Just FYI, that Total Immersion "augmented reality" software Chris reference was eyecatching. The company projected a "virtual helicopter" on top of live video of the audience, so it appeared the chopper was flying over our heads. And then it zoomed in on the helicopter--and there was Chris Shipley in the cockpit, flying the chopper!
You might be wondering what it's good for. Total Immersion said it's D'Fusion software will help car and airplane manufacturers as well as marketers envision their products.
Metro Center, DC:
Any reports of new laptop/notebook PCs with Athlon 64's coming down the pike? I know Intel has (until this week) been trying to sell the line that there's no need for a 64-bit CPU in the consumer space, but they seem to have backed off of that. The other impediment was a lack of support for 64-bit CPUs at the OS level, but MS has now released a downloadable "customer preview" of Windows XP 64-Bit Edition, and of course the various Linux distros have been incorporating support for 64-bit for some time now, so all the technological roadblocks seem to be slowly disappearing. 64-bit CPUs are fairly common in the server/workstation space, less so at the desktop level, but seem to be basically AWOL in the mobile market. Any developments to look forward to on this front?

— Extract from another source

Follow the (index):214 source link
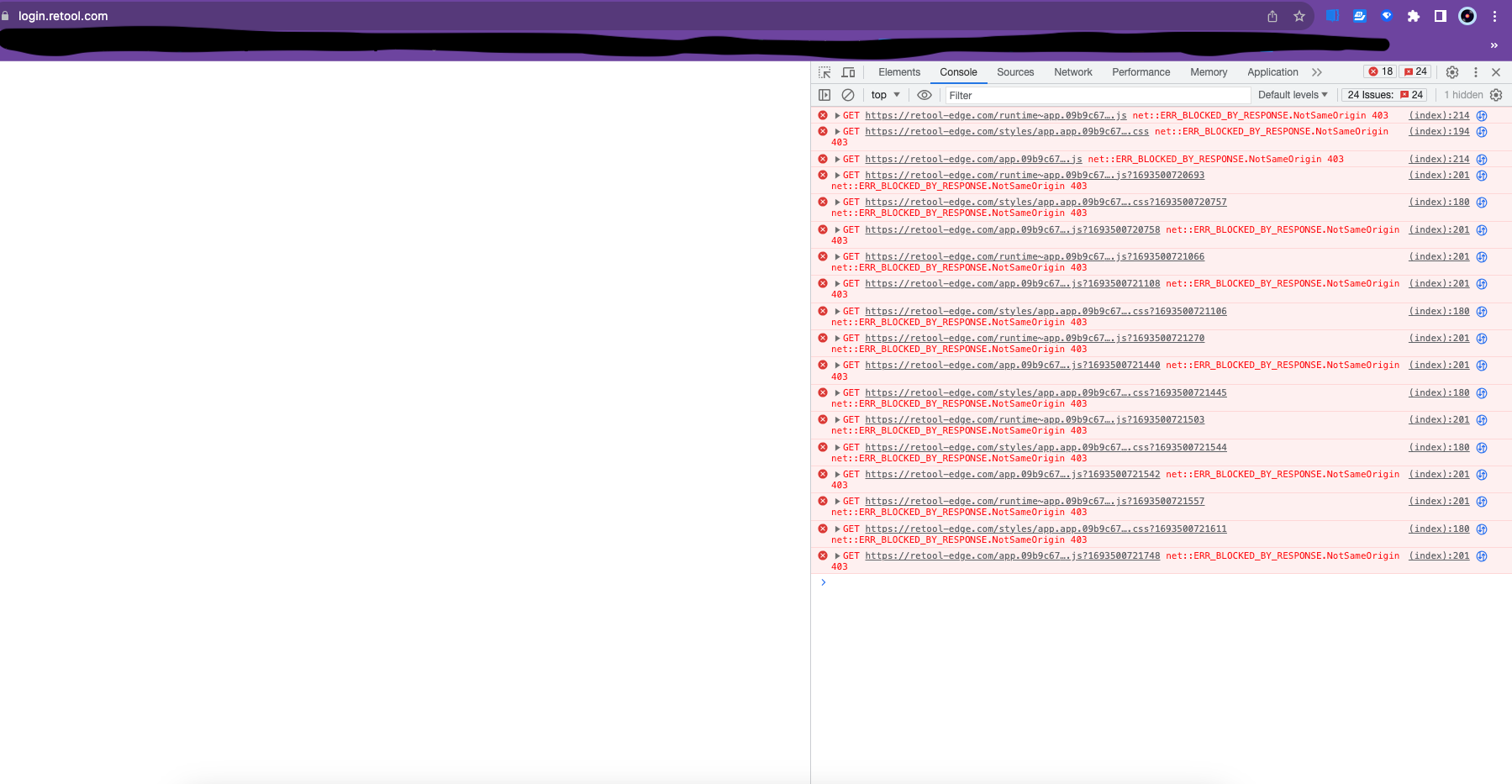The height and width of the screenshot is (784, 1512). click(1438, 115)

Chris Shipley: I suspect you'll see a range of new machines later this year, when laptop makers bring their next generation products to market.

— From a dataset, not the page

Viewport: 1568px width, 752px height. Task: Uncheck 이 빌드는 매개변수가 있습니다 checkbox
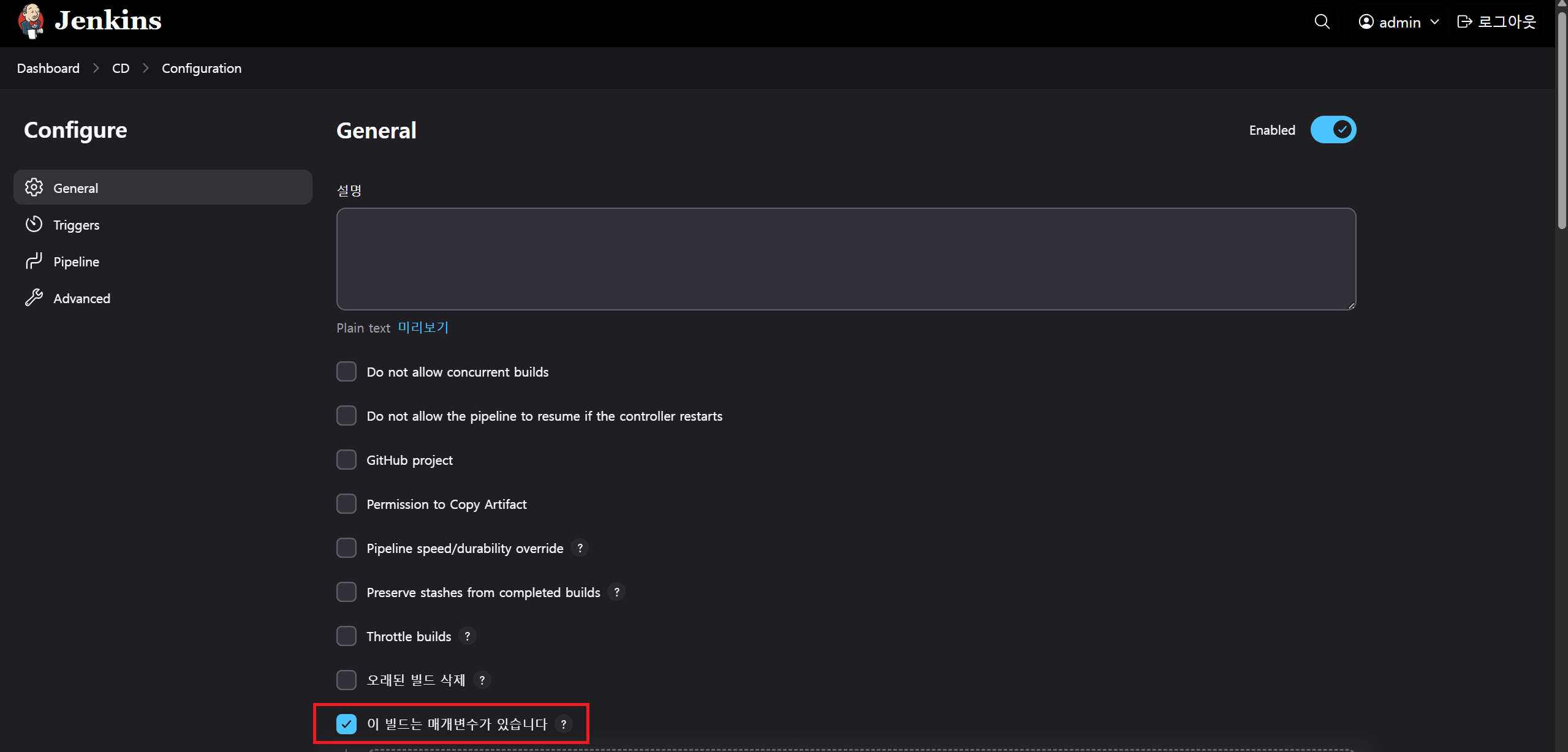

What areas in the nation's high-tech R&D labs are you watching most closely? Any insights into tomorrow's tech trends?
Chris Shipley: I keep an eye on both corporate and university labs, which tend to be looking very far into the future. I've moved a single atom at an IBM research facility, seen the entire text of the New Testament etched in silicon the size of a postage stamp at Stanford, engaged in interesting location based communications concepts at Fuji/Xerox. All very mind boggling things, but also very far from becoming every day useful products. For example, nanotech is quite hot, but is also a decade or more away from delivering useful products.
Can you wrap up with a little crystal-ball gazing? What is on your short list of the most important technology trends to watch for 2004?

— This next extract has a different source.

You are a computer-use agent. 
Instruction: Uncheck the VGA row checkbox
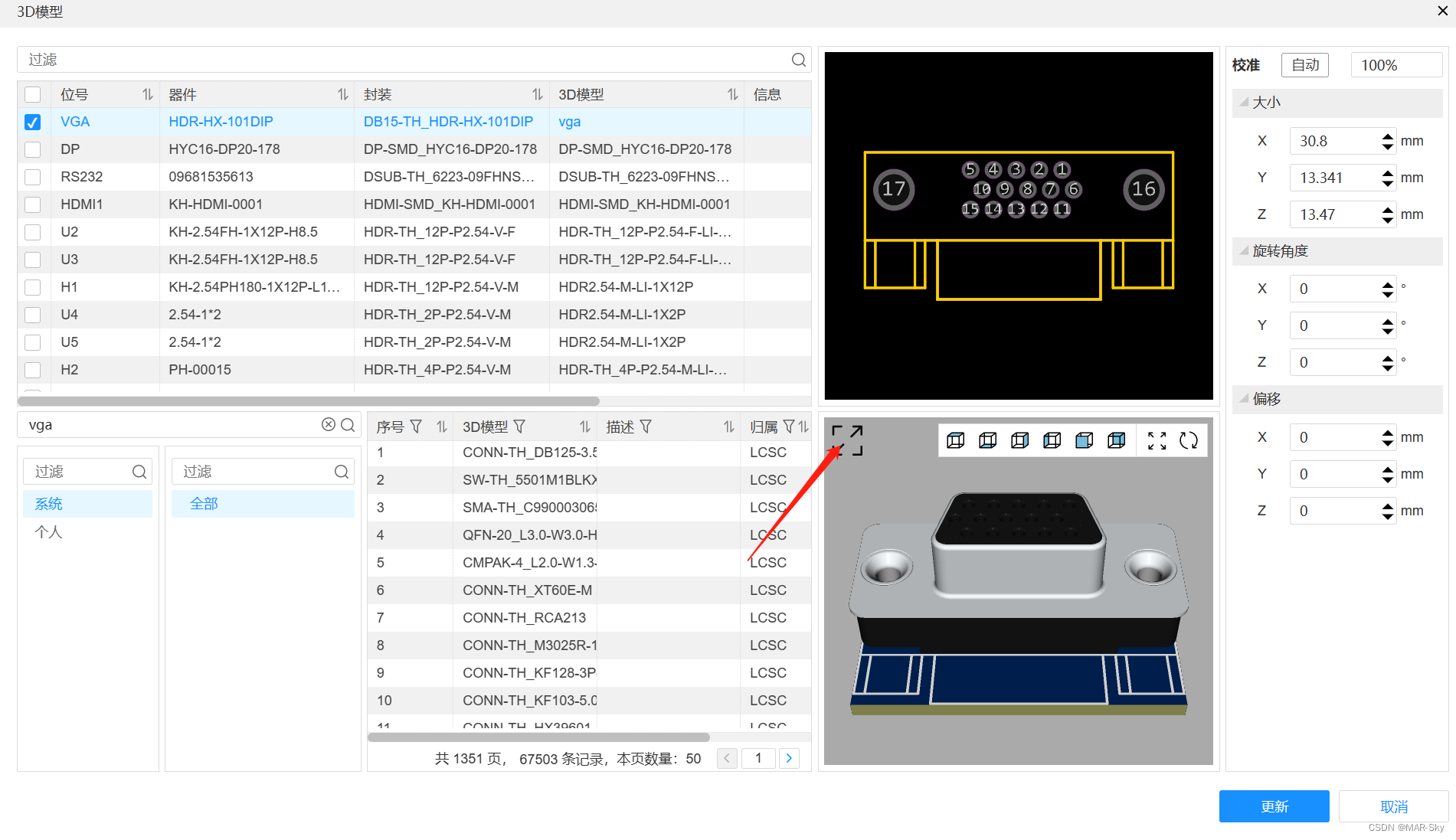click(x=32, y=122)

Chris Shipley: This is a year of strong but careful steps for the tech industry. In the enterprise, we'll see a range of products that promote the efficiency of the IT infrastructure in order to bring costs down dramatically and enable the IT organization to be more responsive to business needs.
On the consumer side, we'll see a lot of new ideas in digital media and entertainment. Still a lot of experimentation, and likely no one big stand out, but rather a lot of interesting new ideas on which the "next big thing" will be built.
Chris Shipley: As always, Leslie, it's been great chatting with you and your readers. Great questions and insights.
You can follow the progress of DEMO 2004 companies at www.demo.com/demo.
Well, that's all for today. Thanks to everyone who submitted questions and a big thanks to Chris Shipley for answering them. Let's hope Chris has fun this year looking for more stuff to show everyone in 2005.